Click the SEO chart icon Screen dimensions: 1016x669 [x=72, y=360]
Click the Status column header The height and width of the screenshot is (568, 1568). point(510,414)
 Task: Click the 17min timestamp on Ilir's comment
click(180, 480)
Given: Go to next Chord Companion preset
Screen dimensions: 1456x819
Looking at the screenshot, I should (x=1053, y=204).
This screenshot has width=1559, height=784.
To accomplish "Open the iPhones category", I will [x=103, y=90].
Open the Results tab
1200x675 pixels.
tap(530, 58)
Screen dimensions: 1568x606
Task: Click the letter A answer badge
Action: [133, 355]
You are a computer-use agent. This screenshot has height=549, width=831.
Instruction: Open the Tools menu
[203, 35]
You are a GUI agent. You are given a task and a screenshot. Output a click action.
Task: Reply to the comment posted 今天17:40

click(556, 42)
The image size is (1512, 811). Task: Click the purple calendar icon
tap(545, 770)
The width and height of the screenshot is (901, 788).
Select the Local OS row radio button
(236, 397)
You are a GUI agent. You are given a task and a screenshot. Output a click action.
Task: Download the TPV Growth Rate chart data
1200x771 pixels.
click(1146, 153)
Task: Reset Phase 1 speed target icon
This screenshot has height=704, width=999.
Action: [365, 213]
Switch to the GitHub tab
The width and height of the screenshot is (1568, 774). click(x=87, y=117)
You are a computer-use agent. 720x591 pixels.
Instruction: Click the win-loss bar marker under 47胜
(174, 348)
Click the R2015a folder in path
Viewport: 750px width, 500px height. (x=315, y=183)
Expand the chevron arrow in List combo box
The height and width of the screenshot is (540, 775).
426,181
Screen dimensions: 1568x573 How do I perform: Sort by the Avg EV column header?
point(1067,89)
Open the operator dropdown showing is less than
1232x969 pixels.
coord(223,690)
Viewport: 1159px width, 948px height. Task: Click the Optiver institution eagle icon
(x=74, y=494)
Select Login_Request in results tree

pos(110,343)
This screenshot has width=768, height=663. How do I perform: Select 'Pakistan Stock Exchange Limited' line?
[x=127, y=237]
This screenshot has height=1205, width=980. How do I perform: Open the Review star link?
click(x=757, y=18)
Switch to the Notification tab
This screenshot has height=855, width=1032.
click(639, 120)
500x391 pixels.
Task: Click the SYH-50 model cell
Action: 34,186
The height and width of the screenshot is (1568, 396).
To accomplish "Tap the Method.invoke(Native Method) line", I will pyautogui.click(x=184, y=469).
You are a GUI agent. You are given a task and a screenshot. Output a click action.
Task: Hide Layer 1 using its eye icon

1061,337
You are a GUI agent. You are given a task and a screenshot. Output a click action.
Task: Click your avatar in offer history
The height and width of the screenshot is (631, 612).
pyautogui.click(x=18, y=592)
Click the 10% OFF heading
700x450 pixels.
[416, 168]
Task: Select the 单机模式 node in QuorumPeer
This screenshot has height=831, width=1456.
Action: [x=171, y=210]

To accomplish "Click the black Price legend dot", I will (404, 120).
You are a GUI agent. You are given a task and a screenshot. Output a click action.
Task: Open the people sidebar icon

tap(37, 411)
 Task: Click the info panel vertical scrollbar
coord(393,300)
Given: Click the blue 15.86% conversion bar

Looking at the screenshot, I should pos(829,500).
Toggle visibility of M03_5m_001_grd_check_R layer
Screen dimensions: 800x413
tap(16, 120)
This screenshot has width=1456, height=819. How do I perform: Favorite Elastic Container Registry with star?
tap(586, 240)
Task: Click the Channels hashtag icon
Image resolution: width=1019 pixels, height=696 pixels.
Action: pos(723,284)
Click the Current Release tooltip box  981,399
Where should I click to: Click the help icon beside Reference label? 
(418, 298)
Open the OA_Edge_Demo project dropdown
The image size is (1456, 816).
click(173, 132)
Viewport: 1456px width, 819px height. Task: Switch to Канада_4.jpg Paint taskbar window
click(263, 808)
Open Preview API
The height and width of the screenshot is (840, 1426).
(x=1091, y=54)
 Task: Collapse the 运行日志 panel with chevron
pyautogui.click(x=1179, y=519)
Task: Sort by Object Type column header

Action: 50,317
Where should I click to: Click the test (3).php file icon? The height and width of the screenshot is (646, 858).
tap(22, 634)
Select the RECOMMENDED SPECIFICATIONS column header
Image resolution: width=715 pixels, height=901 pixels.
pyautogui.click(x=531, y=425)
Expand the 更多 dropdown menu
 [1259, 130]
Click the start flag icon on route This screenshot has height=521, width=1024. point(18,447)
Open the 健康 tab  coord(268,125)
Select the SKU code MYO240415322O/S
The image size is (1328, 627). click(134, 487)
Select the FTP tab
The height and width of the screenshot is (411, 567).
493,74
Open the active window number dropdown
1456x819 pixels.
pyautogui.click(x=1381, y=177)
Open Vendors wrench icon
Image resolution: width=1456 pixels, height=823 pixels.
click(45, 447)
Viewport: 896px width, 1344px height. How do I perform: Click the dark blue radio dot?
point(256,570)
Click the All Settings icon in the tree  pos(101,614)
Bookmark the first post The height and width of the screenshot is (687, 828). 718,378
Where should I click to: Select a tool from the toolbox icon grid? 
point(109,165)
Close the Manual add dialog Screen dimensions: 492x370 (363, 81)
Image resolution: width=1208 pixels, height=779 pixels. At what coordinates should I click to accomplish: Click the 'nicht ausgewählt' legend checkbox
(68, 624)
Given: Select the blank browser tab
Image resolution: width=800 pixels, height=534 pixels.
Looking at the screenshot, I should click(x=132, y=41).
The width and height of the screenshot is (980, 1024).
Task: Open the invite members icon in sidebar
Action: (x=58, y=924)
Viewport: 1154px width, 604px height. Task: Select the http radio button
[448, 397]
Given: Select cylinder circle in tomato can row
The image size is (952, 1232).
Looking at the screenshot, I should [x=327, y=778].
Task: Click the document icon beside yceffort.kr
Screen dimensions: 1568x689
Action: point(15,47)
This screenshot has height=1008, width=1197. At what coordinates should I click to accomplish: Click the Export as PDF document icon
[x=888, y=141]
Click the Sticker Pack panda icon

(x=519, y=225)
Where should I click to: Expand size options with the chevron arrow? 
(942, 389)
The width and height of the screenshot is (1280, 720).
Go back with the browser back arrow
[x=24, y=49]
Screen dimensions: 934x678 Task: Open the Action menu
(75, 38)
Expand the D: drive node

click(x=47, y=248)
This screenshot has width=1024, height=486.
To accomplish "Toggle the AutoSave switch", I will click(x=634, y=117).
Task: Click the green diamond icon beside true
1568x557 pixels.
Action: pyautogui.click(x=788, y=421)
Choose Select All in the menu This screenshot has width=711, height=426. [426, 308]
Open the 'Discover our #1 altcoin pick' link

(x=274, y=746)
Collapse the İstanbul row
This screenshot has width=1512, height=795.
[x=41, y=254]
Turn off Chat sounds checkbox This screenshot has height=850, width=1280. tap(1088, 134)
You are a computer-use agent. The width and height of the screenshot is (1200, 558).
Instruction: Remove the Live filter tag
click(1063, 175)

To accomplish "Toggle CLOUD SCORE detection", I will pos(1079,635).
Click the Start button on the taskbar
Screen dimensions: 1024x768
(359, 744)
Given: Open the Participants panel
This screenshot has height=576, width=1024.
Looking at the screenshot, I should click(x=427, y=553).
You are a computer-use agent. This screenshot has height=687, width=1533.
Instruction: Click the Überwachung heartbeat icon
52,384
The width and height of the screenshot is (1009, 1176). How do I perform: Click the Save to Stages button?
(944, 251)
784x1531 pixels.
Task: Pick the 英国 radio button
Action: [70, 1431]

→ **Exercise instructions**
Copy out every row above word for word, line by line.

→ **Exercise output**
Click the SEO chart icon Screen dimensions: 1016x669 [x=72, y=360]
Click the Status column header The height and width of the screenshot is (568, 1568). point(510,414)
 Task: Click the 17min timestamp on Ilir's comment
click(180, 480)
Given: Go to next Chord Companion preset
Screen dimensions: 1456x819
Looking at the screenshot, I should (x=1053, y=204).
This screenshot has width=1559, height=784.
To accomplish "Open the iPhones category", I will [x=103, y=90].
Open the Results tab
1200x675 pixels.
tap(530, 58)
Screen dimensions: 1568x606
Task: Click the letter A answer badge
Action: [133, 355]
You are a computer-use agent. This screenshot has height=549, width=831.
Instruction: Open the Tools menu
[203, 35]
You are a GUI agent. You are given a task and a screenshot. Output a click action.
Task: Reply to the comment posted 今天17:40

click(556, 42)
The image size is (1512, 811). Task: Click the purple calendar icon
tap(545, 770)
The width and height of the screenshot is (901, 788).
Select the Local OS row radio button
(236, 397)
You are a GUI agent. You are given a task and a screenshot. Output a click action.
Task: Download the TPV Growth Rate chart data
1200x771 pixels.
click(1146, 153)
Task: Reset Phase 1 speed target icon
This screenshot has height=704, width=999.
Action: [365, 213]
Switch to the GitHub tab
The width and height of the screenshot is (1568, 774). click(x=87, y=117)
You are a computer-use agent. 720x591 pixels.
Instruction: Click the win-loss bar marker under 47胜
(174, 348)
Click the R2015a folder in path
Viewport: 750px width, 500px height. (x=315, y=183)
Expand the chevron arrow in List combo box
The height and width of the screenshot is (540, 775).
426,181
Screen dimensions: 1568x573 How do I perform: Sort by the Avg EV column header?
point(1067,89)
Open the operator dropdown showing is less than
1232x969 pixels.
coord(223,690)
Viewport: 1159px width, 948px height. Task: Click the Optiver institution eagle icon
(x=74, y=494)
Select Login_Request in results tree

pos(110,343)
This screenshot has width=768, height=663. How do I perform: Select 'Pakistan Stock Exchange Limited' line?
[x=127, y=237]
This screenshot has height=1205, width=980. How do I perform: Open the Review star link?
click(x=757, y=18)
Switch to the Notification tab
This screenshot has height=855, width=1032.
click(639, 120)
500x391 pixels.
Task: Click the SYH-50 model cell
Action: 34,186
The height and width of the screenshot is (1568, 396).
To accomplish "Tap the Method.invoke(Native Method) line", I will pyautogui.click(x=184, y=469).
You are a GUI agent. You are given a task and a screenshot. Output a click action.
Task: Hide Layer 1 using its eye icon

1061,337
You are a GUI agent. You are given a task and a screenshot. Output a click action.
Task: Click your avatar in offer history
The height and width of the screenshot is (631, 612).
pyautogui.click(x=18, y=592)
Click the 10% OFF heading
700x450 pixels.
[416, 168]
Task: Select the 单机模式 node in QuorumPeer
This screenshot has height=831, width=1456.
Action: [x=171, y=210]

To accomplish "Click the black Price legend dot", I will (404, 120).
You are a GUI agent. You are given a task and a screenshot. Output a click action.
Task: Open the people sidebar icon

tap(37, 411)
 Task: Click the info panel vertical scrollbar
coord(393,300)
Given: Click the blue 15.86% conversion bar

Looking at the screenshot, I should pos(829,500).
Toggle visibility of M03_5m_001_grd_check_R layer
Screen dimensions: 800x413
tap(16, 120)
This screenshot has width=1456, height=819. How do I perform: Favorite Elastic Container Registry with star?
tap(586, 240)
Task: Click the Channels hashtag icon
Image resolution: width=1019 pixels, height=696 pixels.
Action: pos(723,284)
Click the Current Release tooltip box  981,399
Where should I click to: Click the help icon beside Reference label? 
(418, 298)
Open the OA_Edge_Demo project dropdown
The image size is (1456, 816).
click(173, 132)
Viewport: 1456px width, 819px height. Task: Switch to Канада_4.jpg Paint taskbar window
click(263, 808)
Open Preview API
The height and width of the screenshot is (840, 1426).
(x=1091, y=54)
 Task: Collapse the 运行日志 panel with chevron
pyautogui.click(x=1179, y=519)
Task: Sort by Object Type column header

Action: 50,317
Where should I click to: Click the test (3).php file icon? The height and width of the screenshot is (646, 858).
tap(22, 634)
Select the RECOMMENDED SPECIFICATIONS column header
Image resolution: width=715 pixels, height=901 pixels.
pyautogui.click(x=531, y=425)
Expand the 更多 dropdown menu
 [1259, 130]
Click the start flag icon on route This screenshot has height=521, width=1024. point(18,447)
Open the 健康 tab  coord(268,125)
Select the SKU code MYO240415322O/S
The image size is (1328, 627). click(134, 487)
Select the FTP tab
The height and width of the screenshot is (411, 567).
493,74
Open the active window number dropdown
1456x819 pixels.
pyautogui.click(x=1381, y=177)
Open Vendors wrench icon
Image resolution: width=1456 pixels, height=823 pixels.
click(45, 447)
Viewport: 896px width, 1344px height. How do I perform: Click the dark blue radio dot?
point(256,570)
Click the All Settings icon in the tree  pos(101,614)
Bookmark the first post The height and width of the screenshot is (687, 828). 718,378
Where should I click to: Select a tool from the toolbox icon grid? 
point(109,165)
Close the Manual add dialog Screen dimensions: 492x370 (363, 81)
Image resolution: width=1208 pixels, height=779 pixels. At what coordinates should I click to accomplish: Click the 'nicht ausgewählt' legend checkbox
(68, 624)
Given: Select the blank browser tab
Image resolution: width=800 pixels, height=534 pixels.
Looking at the screenshot, I should click(x=132, y=41).
The width and height of the screenshot is (980, 1024).
Task: Open the invite members icon in sidebar
Action: (x=58, y=924)
Viewport: 1154px width, 604px height. Task: Select the http radio button
[448, 397]
Given: Select cylinder circle in tomato can row
The image size is (952, 1232).
Looking at the screenshot, I should [x=327, y=778].
Task: Click the document icon beside yceffort.kr
Screen dimensions: 1568x689
Action: point(15,47)
This screenshot has height=1008, width=1197. At what coordinates should I click to accomplish: Click the Export as PDF document icon
[x=888, y=141]
Click the Sticker Pack panda icon

(x=519, y=225)
Where should I click to: Expand size options with the chevron arrow? 
(942, 389)
The width and height of the screenshot is (1280, 720).
Go back with the browser back arrow
[x=24, y=49]
Screen dimensions: 934x678 Task: Open the Action menu
(75, 38)
Expand the D: drive node

click(x=47, y=248)
This screenshot has width=1024, height=486.
To accomplish "Toggle the AutoSave switch", I will click(x=634, y=117).
Task: Click the green diamond icon beside true
1568x557 pixels.
Action: pyautogui.click(x=788, y=421)
Choose Select All in the menu This screenshot has width=711, height=426. [426, 308]
Open the 'Discover our #1 altcoin pick' link

(x=274, y=746)
Collapse the İstanbul row
This screenshot has width=1512, height=795.
[x=41, y=254]
Turn off Chat sounds checkbox This screenshot has height=850, width=1280. tap(1088, 134)
You are a computer-use agent. The width and height of the screenshot is (1200, 558).
Instruction: Remove the Live filter tag
click(1063, 175)

To accomplish "Toggle CLOUD SCORE detection", I will pos(1079,635).
Click the Start button on the taskbar
Screen dimensions: 1024x768
(359, 744)
Given: Open the Participants panel
This screenshot has height=576, width=1024.
Looking at the screenshot, I should click(x=427, y=553).
You are a computer-use agent. This screenshot has height=687, width=1533.
Instruction: Click the Überwachung heartbeat icon
52,384
The width and height of the screenshot is (1009, 1176). How do I perform: Click the Save to Stages button?
(944, 251)
784x1531 pixels.
Task: Pick the 英国 radio button
Action: [70, 1431]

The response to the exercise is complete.